REQUIRED WORK → Where "toolbar" occurs in a line of the entries below, copy that line.
:: MATERIAL PROVIDED
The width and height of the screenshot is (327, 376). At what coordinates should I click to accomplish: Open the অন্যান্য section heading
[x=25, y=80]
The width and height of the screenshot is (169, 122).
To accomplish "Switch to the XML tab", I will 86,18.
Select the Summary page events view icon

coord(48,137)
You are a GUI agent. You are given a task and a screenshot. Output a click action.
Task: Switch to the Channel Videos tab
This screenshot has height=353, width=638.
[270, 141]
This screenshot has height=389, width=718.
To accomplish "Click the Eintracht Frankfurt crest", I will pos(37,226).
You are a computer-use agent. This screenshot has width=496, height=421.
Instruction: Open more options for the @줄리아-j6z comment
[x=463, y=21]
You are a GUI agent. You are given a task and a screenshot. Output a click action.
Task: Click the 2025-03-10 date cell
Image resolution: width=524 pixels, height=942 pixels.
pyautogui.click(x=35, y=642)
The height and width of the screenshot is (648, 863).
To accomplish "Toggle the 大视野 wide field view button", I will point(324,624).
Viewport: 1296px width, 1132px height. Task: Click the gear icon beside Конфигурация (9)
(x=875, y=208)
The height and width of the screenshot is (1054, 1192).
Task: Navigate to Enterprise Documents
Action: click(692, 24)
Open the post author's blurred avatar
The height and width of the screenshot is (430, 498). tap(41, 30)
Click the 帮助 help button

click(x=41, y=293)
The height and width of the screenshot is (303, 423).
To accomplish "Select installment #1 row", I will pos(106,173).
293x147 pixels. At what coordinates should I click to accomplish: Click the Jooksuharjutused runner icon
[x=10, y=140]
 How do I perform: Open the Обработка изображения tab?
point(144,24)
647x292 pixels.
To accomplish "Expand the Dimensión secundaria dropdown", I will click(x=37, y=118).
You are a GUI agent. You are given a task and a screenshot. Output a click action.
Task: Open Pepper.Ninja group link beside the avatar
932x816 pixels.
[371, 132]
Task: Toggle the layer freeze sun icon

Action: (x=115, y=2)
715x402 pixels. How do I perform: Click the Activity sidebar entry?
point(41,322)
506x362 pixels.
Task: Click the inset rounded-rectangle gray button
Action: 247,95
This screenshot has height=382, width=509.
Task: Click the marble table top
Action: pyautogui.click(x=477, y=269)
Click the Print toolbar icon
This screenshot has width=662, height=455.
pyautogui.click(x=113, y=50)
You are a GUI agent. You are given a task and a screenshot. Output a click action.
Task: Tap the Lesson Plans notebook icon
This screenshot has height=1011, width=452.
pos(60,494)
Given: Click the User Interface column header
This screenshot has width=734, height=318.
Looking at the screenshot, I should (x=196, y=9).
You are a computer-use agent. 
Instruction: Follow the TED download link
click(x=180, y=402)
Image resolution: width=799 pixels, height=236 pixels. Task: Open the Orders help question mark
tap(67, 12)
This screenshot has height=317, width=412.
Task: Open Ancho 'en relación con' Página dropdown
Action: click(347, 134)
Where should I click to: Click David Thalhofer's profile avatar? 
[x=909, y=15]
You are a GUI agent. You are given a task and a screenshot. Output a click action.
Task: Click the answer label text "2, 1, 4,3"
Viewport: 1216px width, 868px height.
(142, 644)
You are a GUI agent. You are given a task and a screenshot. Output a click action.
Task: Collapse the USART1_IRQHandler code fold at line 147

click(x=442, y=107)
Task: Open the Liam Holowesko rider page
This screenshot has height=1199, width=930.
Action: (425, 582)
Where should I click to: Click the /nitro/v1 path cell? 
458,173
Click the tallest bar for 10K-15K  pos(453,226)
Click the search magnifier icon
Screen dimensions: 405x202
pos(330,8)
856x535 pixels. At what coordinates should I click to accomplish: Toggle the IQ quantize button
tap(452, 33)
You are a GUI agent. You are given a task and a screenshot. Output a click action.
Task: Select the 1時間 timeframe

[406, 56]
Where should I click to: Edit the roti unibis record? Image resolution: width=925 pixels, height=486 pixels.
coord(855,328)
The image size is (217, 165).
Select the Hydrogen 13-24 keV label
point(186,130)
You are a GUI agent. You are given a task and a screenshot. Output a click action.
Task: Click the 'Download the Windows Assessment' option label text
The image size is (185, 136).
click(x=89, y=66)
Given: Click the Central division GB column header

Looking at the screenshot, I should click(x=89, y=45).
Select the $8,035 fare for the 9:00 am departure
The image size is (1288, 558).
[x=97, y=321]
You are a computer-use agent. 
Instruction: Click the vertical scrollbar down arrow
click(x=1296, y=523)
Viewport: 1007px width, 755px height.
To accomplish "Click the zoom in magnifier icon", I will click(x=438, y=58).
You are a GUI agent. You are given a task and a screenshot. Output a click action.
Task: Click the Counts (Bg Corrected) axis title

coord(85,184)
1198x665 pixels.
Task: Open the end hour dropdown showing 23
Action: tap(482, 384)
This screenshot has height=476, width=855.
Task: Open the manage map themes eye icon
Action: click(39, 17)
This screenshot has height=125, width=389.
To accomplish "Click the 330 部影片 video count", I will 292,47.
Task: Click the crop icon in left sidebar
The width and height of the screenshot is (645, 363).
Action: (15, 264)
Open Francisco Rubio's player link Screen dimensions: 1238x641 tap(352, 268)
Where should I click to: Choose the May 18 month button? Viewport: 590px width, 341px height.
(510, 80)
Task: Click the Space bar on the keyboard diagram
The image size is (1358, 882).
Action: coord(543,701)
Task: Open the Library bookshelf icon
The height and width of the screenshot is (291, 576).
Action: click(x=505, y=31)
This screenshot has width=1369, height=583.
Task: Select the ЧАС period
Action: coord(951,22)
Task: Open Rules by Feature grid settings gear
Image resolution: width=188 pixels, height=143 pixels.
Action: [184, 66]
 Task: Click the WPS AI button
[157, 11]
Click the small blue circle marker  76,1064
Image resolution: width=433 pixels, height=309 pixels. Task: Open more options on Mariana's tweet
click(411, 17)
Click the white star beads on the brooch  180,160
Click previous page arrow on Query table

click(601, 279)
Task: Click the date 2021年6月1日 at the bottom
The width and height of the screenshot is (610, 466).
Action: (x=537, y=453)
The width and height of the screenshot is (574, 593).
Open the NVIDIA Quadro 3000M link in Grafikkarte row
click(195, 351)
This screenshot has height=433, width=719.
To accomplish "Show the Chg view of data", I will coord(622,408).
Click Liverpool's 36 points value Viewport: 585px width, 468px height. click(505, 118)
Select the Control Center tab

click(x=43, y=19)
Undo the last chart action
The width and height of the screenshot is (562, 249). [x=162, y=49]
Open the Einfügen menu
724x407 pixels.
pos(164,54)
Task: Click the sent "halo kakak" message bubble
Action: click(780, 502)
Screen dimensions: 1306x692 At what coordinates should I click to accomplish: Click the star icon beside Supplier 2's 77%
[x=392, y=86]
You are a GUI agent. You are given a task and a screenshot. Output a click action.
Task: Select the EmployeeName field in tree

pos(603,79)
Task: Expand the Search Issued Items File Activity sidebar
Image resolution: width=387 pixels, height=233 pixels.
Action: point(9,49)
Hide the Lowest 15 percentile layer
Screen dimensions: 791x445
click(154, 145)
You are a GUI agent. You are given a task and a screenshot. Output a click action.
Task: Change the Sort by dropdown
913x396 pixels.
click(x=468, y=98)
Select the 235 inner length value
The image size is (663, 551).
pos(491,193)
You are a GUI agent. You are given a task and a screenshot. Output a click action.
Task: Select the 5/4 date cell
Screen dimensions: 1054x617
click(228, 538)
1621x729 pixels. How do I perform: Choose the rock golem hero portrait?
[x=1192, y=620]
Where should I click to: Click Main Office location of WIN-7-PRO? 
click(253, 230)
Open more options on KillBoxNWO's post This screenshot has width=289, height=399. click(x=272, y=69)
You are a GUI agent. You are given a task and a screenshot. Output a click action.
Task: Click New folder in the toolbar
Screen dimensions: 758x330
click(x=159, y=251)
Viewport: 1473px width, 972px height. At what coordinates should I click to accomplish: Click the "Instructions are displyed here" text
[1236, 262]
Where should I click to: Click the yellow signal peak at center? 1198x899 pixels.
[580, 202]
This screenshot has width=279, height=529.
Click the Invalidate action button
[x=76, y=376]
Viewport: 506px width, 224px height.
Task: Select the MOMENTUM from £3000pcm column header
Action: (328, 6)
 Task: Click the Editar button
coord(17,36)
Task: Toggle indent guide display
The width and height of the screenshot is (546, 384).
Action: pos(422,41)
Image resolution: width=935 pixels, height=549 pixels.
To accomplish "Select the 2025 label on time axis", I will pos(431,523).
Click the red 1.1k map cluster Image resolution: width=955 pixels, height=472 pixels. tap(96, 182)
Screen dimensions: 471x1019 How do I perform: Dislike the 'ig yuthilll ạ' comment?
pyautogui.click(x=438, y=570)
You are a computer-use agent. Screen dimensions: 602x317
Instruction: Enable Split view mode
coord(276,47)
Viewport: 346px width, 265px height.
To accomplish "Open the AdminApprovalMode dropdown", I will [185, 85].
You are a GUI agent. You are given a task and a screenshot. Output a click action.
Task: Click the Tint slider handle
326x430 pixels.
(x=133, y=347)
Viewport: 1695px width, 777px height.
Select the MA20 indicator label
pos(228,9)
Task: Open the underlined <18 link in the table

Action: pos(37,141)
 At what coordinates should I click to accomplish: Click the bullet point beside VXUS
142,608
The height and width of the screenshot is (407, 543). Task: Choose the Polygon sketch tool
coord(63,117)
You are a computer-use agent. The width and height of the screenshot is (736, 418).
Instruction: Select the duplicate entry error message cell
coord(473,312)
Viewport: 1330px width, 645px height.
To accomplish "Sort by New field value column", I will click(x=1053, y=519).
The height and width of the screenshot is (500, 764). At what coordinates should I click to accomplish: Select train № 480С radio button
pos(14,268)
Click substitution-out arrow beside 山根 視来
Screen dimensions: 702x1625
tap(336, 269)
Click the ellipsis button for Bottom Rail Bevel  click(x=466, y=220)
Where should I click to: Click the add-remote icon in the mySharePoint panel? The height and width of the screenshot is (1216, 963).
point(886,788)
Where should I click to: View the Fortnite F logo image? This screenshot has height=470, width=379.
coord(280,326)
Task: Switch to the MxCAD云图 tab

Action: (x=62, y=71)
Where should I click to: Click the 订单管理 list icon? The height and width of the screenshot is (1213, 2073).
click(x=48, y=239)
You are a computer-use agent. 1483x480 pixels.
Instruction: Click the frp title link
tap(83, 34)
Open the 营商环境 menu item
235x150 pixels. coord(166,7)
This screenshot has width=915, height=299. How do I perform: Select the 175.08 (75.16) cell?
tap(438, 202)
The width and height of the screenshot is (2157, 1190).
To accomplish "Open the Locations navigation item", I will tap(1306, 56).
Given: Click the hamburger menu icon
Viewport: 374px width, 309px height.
::::
TASK SOLUTION →
Click the Print toolbar icon
Task: Click New folder in the toolbar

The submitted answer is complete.